===== Record excerpts

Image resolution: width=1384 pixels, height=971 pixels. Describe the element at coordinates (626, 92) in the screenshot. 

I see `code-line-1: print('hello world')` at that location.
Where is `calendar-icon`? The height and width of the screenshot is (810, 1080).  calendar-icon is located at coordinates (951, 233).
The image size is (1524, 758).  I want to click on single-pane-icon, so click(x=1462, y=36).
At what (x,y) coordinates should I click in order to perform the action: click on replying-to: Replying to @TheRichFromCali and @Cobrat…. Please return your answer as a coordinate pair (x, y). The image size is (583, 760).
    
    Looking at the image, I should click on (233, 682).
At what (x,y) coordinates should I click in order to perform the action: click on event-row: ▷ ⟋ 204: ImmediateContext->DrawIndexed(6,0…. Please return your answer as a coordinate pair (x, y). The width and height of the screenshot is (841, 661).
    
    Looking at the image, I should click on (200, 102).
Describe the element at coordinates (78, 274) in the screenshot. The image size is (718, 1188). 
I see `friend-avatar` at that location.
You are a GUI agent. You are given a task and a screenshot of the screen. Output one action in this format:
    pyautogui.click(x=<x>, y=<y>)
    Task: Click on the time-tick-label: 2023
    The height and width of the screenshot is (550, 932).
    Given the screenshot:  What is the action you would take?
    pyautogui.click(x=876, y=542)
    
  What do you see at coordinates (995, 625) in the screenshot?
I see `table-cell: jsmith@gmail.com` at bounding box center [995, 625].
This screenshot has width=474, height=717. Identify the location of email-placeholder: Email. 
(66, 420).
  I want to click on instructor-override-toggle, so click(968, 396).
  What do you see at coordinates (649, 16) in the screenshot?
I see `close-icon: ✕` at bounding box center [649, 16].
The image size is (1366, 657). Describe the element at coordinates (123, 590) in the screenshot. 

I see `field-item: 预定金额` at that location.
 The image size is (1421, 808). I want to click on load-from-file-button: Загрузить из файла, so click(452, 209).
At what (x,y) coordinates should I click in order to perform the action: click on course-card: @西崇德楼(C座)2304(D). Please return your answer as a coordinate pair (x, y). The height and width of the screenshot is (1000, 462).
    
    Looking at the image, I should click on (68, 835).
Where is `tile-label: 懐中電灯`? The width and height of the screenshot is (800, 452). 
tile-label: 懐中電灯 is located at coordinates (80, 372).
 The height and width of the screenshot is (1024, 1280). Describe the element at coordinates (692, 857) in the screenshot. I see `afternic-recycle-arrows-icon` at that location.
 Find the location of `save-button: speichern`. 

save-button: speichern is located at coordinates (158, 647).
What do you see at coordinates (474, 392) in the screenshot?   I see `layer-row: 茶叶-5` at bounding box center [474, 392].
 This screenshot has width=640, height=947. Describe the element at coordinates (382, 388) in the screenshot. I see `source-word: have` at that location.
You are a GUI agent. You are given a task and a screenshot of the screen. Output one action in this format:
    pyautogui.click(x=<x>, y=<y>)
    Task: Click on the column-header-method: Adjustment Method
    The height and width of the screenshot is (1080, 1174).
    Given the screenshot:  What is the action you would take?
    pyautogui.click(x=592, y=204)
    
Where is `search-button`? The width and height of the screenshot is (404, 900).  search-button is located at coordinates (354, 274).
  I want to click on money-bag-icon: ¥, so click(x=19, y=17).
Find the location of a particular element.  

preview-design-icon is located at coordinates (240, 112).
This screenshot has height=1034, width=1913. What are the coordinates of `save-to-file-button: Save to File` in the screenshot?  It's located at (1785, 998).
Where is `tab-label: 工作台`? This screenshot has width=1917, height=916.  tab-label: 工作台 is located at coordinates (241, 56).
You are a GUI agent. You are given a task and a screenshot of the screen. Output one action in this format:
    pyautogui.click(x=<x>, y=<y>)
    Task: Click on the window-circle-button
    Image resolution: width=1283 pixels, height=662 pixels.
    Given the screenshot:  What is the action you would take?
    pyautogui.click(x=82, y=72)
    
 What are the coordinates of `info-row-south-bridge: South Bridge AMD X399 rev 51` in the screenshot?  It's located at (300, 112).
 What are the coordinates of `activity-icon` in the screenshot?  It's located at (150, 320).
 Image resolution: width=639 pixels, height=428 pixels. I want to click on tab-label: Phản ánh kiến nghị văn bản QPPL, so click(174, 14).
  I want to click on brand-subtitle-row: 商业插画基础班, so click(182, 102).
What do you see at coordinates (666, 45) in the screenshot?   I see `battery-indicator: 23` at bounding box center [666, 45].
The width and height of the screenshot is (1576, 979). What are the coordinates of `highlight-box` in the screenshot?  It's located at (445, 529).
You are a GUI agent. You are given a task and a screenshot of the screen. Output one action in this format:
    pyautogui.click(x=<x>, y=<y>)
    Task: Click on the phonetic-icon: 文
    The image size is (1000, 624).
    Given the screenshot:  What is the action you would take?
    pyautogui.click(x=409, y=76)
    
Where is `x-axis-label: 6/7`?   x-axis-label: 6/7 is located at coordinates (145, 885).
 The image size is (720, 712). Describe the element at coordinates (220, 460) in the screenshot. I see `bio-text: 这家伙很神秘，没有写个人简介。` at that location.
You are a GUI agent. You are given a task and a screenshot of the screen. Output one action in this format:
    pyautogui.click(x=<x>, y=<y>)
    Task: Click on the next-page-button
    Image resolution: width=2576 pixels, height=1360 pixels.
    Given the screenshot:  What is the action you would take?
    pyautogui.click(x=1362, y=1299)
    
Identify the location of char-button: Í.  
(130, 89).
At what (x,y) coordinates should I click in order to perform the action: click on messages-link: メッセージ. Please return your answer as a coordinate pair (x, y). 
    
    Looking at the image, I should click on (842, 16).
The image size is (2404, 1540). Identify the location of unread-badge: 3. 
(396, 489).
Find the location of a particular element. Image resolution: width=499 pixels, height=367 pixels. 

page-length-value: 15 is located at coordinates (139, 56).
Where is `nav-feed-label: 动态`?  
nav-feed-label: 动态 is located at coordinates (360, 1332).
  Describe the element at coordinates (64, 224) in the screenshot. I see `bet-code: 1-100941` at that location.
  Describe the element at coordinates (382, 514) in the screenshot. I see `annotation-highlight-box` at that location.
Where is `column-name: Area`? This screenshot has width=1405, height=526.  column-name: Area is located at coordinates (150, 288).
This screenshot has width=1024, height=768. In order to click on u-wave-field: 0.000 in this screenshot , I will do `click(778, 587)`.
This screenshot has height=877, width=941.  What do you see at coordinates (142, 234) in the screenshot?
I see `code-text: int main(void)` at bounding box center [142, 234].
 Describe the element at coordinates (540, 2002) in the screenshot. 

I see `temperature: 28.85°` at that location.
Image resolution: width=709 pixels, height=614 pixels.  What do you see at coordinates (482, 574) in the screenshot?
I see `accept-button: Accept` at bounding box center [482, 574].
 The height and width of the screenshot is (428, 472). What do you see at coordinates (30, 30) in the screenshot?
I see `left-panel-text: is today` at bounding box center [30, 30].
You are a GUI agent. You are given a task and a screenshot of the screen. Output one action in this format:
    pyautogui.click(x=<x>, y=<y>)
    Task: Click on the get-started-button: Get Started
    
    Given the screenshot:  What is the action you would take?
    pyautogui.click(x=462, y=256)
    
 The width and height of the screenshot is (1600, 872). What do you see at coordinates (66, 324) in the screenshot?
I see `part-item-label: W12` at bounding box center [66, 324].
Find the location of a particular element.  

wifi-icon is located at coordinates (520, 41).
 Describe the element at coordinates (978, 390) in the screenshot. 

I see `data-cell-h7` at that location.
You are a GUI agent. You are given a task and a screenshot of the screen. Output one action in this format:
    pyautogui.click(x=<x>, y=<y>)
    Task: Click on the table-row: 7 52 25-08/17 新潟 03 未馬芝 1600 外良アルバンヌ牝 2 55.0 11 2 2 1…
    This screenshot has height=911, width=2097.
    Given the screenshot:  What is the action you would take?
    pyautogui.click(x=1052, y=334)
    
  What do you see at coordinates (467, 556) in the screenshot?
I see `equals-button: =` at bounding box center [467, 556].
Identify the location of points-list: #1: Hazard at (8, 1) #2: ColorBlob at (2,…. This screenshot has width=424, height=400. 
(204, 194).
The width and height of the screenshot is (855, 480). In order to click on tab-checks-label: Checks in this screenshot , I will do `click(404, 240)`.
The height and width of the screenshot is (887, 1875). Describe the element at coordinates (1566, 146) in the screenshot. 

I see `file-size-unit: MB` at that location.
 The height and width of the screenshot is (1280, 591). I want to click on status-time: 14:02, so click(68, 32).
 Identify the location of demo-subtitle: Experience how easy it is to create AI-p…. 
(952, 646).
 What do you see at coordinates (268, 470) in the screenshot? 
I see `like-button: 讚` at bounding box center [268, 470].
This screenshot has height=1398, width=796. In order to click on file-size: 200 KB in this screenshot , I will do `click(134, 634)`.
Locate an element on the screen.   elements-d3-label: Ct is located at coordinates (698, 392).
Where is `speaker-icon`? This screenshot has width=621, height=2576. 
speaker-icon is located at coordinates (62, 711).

==========

To-do item:
Retype the lines above word for word, beginning with the line that contains "Locate an element" and going on through the final line.

Reply to the exercise:
Locate an element on the screen.   elements-d3-label: Ct is located at coordinates (698, 392).
Where is `speaker-icon`? This screenshot has width=621, height=2576. 
speaker-icon is located at coordinates (62, 711).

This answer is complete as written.